It is, however, said that the payment of the £200 a year to the college, as provided for in the law, gives to the proprietors of the bridge an equitable claim to be treated as the assignees of their interest, and by substitution, upon chancery principles, to be clothed with all their rights. The answer to this argument is obvious. This annual sum was intended to be paid out of the proceeds of the tolls, which the company were authorized to collect. The amount of the tolls, it must be presumed, was graduated with a view to this incumbrance, as well as to every other expenditure to which the company might be subjected under the provisions of their charter. The tolls were to be collected from the public, and it was intended that the expense of the annuity to Harvard College should be borne by the public, and it is manifest that it was so borne from the amount which it is admitted they received until the Warren Bridge was erected. Their agreement, therefore, to pay that sum can give them no equitable right to be regarded as the assignees of the college, and certainly can furnish no foundation for presuming a conveyance; and as the proprietors of the bridge are neither the legal nor equitable assignees of the college, it is not easy to perceive how the ferry franchise can be invoked in aid of their claims, if it were even still a subsisting privilege, and had not been resumed by the state, for the purpose of building a bridge in its place.

Neither can the extent of the preexisting ferry right, whatever it may have been, have any influence upon the construction of the written charter for the bridge. It does not, by any means, follow that, because the legislative power of Massachusetts in 1650 may have granted to a justly favored seminary of learning the exclusive right of ferry between Boston and Charlestown, they would, in 1785, give the same extensive privilege to another corporation who were about to erect a bridge in the same place. The fact that such a right

Page 36 U. S. 544

was granted to the college cannot, by any sound rule of construction, be used to extend the privileges of the bridge company beyond what the words of the charter naturally and legally import. Increased population, longer experience in legislation, the different character of the corporations which owned the ferry from that which owned the bridge, might well have induced a change in the policy of the State in this respect, and as the franchise of the ferry and that of the bridge are different in their nature, and were each established by separate grants which have no words to connect the privileges of the one with the privileges of the other, there is no rule of legal interpretation which would authorize the Court to associate these grants together and to infer that any privilege was intended to be given to the bridge company merely because it had been conferred on the ferry.
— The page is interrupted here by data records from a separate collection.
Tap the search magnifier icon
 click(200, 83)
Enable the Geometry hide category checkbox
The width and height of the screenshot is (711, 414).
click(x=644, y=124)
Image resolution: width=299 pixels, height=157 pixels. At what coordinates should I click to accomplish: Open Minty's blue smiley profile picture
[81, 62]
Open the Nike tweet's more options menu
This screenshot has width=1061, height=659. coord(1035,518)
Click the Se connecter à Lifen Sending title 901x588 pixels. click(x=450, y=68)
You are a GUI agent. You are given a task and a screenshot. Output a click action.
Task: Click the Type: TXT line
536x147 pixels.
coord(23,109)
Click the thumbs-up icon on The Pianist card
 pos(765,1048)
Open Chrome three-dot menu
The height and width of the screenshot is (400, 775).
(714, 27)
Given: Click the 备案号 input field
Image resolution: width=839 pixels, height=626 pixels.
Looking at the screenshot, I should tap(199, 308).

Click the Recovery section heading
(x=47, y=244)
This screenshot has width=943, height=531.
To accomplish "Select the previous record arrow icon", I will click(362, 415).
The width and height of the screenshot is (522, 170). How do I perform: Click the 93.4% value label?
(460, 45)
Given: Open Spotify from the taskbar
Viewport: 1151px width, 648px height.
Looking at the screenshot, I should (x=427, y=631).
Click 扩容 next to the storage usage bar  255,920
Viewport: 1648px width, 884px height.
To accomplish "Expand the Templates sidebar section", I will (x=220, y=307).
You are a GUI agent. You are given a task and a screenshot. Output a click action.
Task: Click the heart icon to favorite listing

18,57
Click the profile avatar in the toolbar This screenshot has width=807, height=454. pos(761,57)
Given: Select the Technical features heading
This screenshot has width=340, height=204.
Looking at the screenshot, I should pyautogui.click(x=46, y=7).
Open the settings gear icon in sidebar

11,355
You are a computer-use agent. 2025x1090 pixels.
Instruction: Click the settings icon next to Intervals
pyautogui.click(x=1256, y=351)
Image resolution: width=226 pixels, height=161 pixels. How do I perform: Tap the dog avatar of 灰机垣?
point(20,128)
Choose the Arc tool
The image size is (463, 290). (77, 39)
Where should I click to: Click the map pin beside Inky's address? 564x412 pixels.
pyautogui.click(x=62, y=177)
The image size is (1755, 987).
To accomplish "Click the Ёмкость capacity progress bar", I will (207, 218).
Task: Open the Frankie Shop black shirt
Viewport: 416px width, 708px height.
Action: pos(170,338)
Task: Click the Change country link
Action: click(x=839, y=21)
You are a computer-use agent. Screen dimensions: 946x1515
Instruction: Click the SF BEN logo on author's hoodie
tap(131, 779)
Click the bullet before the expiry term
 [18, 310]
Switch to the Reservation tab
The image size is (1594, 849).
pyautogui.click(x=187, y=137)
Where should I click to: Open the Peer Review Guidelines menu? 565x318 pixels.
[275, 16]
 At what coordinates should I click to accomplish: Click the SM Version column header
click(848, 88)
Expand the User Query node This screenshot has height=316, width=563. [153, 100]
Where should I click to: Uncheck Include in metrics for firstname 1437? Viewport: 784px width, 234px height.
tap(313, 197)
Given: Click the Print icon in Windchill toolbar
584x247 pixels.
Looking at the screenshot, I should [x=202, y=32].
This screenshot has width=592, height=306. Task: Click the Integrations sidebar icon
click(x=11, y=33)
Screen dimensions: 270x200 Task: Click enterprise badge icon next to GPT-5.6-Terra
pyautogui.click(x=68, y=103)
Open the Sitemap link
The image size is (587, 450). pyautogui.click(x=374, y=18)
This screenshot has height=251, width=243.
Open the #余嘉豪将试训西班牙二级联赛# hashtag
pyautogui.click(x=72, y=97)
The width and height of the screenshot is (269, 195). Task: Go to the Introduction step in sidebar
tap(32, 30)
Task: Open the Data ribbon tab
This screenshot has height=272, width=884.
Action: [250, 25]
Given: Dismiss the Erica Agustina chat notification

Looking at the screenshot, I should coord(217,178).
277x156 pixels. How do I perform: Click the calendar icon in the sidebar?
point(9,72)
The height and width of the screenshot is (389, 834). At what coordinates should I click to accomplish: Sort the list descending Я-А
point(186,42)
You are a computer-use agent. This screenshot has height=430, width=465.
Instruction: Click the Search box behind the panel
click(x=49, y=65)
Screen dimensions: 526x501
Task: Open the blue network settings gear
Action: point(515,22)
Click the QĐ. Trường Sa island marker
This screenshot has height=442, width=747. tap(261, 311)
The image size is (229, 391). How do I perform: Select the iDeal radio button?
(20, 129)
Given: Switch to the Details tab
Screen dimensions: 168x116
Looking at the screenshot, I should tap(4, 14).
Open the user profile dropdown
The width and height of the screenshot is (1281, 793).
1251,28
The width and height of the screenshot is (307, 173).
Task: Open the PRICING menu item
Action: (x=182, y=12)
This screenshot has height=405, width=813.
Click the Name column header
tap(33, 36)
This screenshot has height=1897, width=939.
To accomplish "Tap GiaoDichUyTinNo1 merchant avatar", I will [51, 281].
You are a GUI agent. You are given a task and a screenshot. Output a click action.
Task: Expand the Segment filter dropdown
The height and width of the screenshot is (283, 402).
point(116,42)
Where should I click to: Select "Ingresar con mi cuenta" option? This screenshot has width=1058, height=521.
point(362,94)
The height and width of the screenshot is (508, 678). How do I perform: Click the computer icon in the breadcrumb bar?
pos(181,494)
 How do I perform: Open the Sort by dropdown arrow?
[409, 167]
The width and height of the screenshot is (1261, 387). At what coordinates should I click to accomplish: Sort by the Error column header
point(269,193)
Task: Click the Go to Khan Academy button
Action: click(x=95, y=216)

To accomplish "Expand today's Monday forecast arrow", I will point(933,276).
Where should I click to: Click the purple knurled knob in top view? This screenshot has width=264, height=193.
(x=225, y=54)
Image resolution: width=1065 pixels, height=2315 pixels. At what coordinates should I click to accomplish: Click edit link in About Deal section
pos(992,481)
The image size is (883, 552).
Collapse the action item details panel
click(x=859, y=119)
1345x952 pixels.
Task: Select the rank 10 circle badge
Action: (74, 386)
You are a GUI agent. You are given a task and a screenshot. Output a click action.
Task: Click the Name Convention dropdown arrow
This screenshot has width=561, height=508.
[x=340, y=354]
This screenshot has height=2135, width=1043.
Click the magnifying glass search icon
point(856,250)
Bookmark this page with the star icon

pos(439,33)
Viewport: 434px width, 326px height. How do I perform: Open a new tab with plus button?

The charter to the bridge is a written instrument which must speak for itself and be interpreted by its own terms.

This brings us to the act of the Legislature of Massachusetts of 1785, by which the plaintiffs were incorporated by the name of "The Proprietors of the Charles River Bridge," and it is here, and in the law of 1792 prolonging their charter that we must look for the extent and nature of the franchise conferred upon the plaintiffs. Much has been said in the argument of the principles of construction by which this law is to be expounded, and what undertakings on the part of the state may be implied. The Court think there can be no serious difficulty on that head. It is the grant of certain franchises by the public to a private corporation, and in a matter where the public interest is concerned. The rule of construction in such cases is well settled both in England and by the decisions of our own tribunals. In the case of the Proprietors of the Stourbridge Canal v. Wheeley and Others, 2 B. & Ad. 793, the Court say,

"the canal having been made under an act of Parliament, the rights of the plaintiffs are derived entirely from that act. This, like many other cases, is a bargain between a company of adventurers and the public the terms of which are expressed in the statute, and the rule of construction in all such cases is now fully established to be this -- that any ambiguity in the terms of the contract must operate against the adventurers and in favor of the public, and the plaintiffs can claim nothing that is not clearly given them by the act."

And the doctrine thus laid down in abundantly sustained by the authorities referred to in this decision. The case itself was as strong a one as could well be imagined for giving to the

Page 36 U. S. 545

canal company, by implication, a right to the tolls they demanded. Their canal had been used by the defendants, to a very considerable extent in transporting large quantities of coal. The rights of all persons to navigate the canal were expressly secured by the act of Parliament, so that the company could not prevent them from using it, and the toll demanded was admitted to be reasonable. Yet, as they only used one of the levels of the canal, and did not pass through the locks, and the statute, in giving the right to exact toll, had given it for articles which passed "through any one or more of the locks," and had said nothing as to toll for navigating one of the levels, the Court held that the right to demand toll in the latter case could not be implied, and that the company were not entitled to recover it. This was a fair case for an equitable construction of the act of incorporation, and for an implied grant, if such a rule of construction could ever be permitted in a law of that description. For the canal had been made at the expense of the company, the defendants had availed themselves of the fruits of their labors, and used the canal freely and extensively for their own profit. Still, the right to exact toll could not be implied, because such a privilege was not found in the charter.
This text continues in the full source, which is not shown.